There is also financial trust:
Don’t toy with people. Example of multiple-step process with no reward until the final -- all risk on part of external contributors.
At minimum, it’s cheap and inconsiderate of the hosting organization. It is not welcoming and not truly understanding of the levels of effort or value of the crowd. Offer rewards at every gate, thank people for participating.
Rewards are required. Respect and reward your users, in a way that makes them feel valued and appreciated.
3 pts
The bottom line: Your out of pockets costs will include any cash incentives and the costs of implementing the non-cash incentives, a crowdsourcing platform; marketing, advertising, and recruiting budget; and at least four to six staff or contractors to: lead the program, handle legal issues, manage contracts, manage the external community, subject-matter experts for the project, judging and analysis, and any administrative and organizational needs.
Strongly suggest that you don’t do a light-touch project to “try” open innovation. Jump in with something that is meaningful and important. It will cost you about the same and you’ll be happier and have a better chance of moving forward by working on something that matters.
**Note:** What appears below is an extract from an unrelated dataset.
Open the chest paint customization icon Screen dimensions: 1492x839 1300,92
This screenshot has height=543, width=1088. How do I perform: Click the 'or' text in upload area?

When the community trusts you, when you are trustworthy, people will feel safe, encouraged, and supported in a high-risk, innovative environment. With this, you will see amazing results.
What we do and the way we work is fun.
It is both terrifying and awesome, these feelings I experience with favorite things in life - love, adventure, and business -- the situations where we take on great risk and can experience the most incredible rewards.
“Without trust we don’t truly collaborate; we merely coordinate or, at best, cooperate.
It is trust that transforms a group of people into a team.”
– Stephen R. Covey
I encourage you to break the myths of our industry, to lead with respect and trust, and to take on the most excellent realities of open innovation that will challenge and reward you, and in our own little way - change the world.